The Elements of Sasza – Fire (Żywioły Saszy. Ogień) is a Polish crime drama television series based on the Cztery żywioły Saszy Załuskiej series by Katarzyna Bonda. It began airing on Player on 7 November 2020.

==Premise==
Sasza Załuska is a criminal profiler assigned to a case of mysterious arson attacks in the city of Łódź.

==Cast==
- Magdalena Boczarska as Sasza Załuska
- Piotr Cyrwus as Commander Karol "Flaku" Albrycht
- Mirosław Haniszewski as Commissioner Jacek "Cuki" Borkowski
- Andrzej Konopka as Inspector Wojciech "Drugi" Szkudłapski
- Erika Karkuszewska as Officer Henrietta
- Marcin Czarnik as Commissioner Piotr "Duch" Duchnowski
- Aleksandra Konieczna as Marta Gajka, Adam's mother
- Arkadiusz Jakubik as Aleksander Krysiak
- Jerzy Trela as "Grandpa"
- Jędrzej Hycnar as Adam Gajek, Marta's son
- Piotr Srebrowski as Łukasz Polak
- Maria Pakulnis as Laura Załuska, Sasza's mother
- Natalia Wolska as Karolina Załuska, Sasza's daughter
- Mikołaj Woubishet as Abdullah
- Ewa Konstancja Bułhak as Mrs.
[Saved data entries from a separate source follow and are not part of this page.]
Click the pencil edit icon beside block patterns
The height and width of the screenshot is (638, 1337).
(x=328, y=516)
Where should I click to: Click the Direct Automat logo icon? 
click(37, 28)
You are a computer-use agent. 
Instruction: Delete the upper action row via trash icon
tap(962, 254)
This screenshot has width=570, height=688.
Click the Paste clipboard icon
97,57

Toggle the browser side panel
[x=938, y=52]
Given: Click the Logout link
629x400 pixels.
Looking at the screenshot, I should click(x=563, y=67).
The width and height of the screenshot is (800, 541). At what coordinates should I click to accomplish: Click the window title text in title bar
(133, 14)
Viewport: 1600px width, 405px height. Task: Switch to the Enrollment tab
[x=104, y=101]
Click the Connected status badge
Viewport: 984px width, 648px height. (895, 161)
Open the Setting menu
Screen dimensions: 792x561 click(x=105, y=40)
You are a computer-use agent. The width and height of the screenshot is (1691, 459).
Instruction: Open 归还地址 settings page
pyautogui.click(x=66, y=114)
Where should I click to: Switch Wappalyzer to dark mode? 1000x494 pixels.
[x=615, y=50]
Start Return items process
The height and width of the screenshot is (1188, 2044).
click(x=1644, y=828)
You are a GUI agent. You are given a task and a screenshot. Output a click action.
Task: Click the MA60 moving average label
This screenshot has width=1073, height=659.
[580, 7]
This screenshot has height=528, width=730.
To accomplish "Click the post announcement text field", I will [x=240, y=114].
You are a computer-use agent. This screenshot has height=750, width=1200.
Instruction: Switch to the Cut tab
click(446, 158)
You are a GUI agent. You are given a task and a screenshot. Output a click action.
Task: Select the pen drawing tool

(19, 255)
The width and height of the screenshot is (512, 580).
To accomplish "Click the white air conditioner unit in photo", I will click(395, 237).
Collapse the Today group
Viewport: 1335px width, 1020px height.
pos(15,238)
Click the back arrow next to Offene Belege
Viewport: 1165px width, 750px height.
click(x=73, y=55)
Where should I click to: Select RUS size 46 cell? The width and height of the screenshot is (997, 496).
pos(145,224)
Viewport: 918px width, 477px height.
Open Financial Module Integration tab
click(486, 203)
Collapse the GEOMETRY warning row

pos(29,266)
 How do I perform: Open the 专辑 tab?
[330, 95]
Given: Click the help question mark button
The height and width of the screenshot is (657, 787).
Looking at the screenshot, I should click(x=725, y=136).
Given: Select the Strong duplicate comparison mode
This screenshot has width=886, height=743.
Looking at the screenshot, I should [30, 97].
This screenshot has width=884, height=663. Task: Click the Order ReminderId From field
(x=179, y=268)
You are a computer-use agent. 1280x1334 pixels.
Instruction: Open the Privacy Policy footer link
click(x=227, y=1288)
General
- Paulina Walendziak as Kalina
- Sebastian Stankiewicz as Mieczysław "Cybant" Orkisz
- Agnieszka Wosińska as Wiesia Jarusik
- Krzysztof Dracz as Leon Ziębiński

==Episodes==

| No. | Title | Duration | Original release date |
|---|---|---|---|
| 1 | "Episode 1" | 41 min | 17 November 2020 |
| 2 | "Episode 2" | 45 min | 24 November 2020 |
| 3 | "Episode 3" | 45 min | 1 December 2020 |
| 4 | "Episode 4" | 45 min | 8 December 2020 |
| 5 | "Episode 5" | 42 min | 15 December 2020 |
| 6 | "Episode 6" | 43 min | 22 December 2020 |
| 7 | "Episode 7" | 43 min | 29 December 2020 |

==Production==
The series was filmed in Łódź beginning in October 2020.